#### PROVIDED DATA ####

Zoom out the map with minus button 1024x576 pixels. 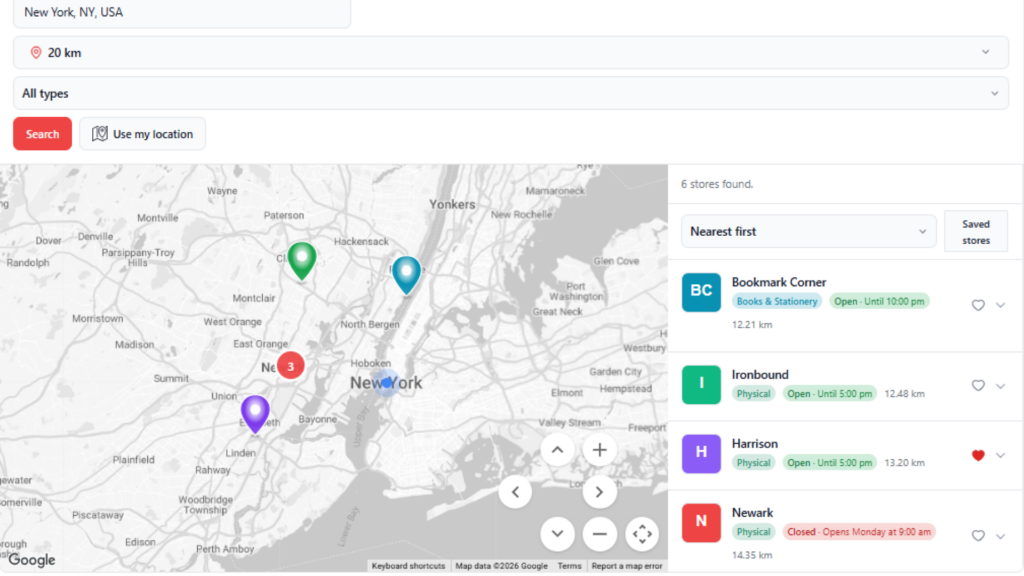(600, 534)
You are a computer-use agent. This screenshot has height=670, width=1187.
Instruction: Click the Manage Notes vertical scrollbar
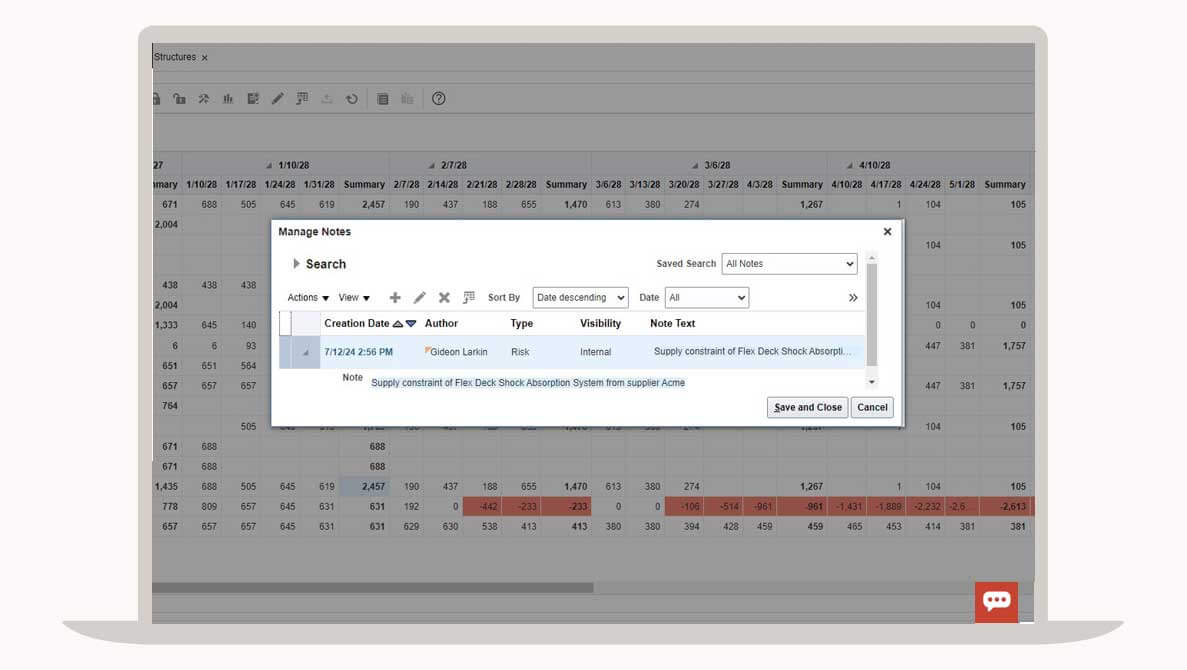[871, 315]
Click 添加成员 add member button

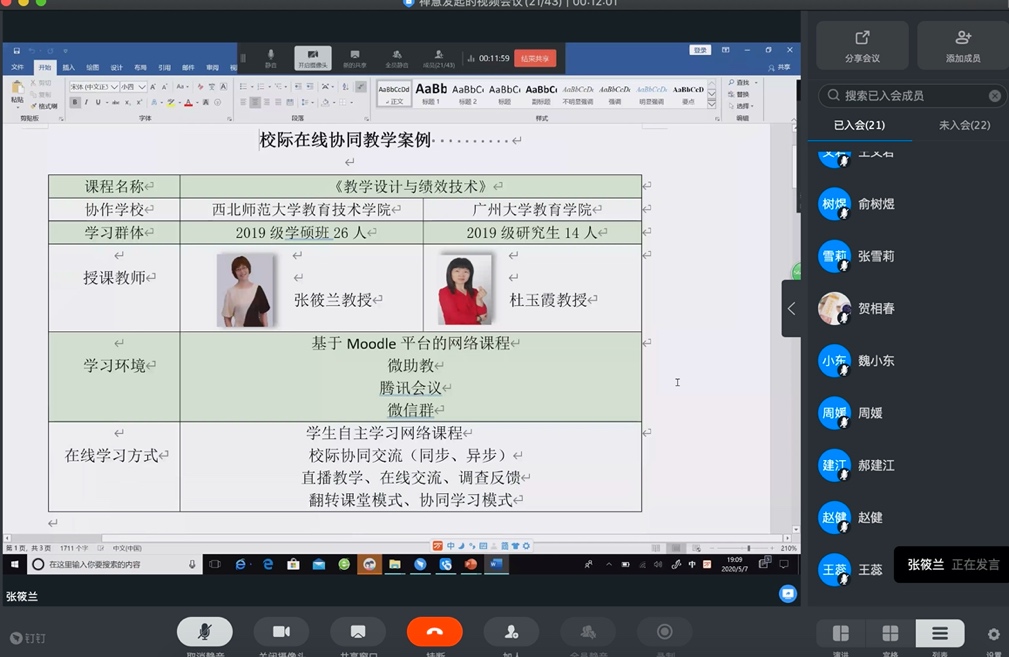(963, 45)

####

▶ [WHAT THIS TASK INVOLVES]: The copy starts at the line holding "You are a computer-use" and ends at the last line of the records above. Transcribe those lines exactly, pictures excluded.

▶ [RESPONSE]:
You are a computer-use agent. This screenshot has height=670, width=1187.
Instruction: Click the Manage Notes vertical scrollbar
[871, 315]
Click 添加成员 add member button

(963, 45)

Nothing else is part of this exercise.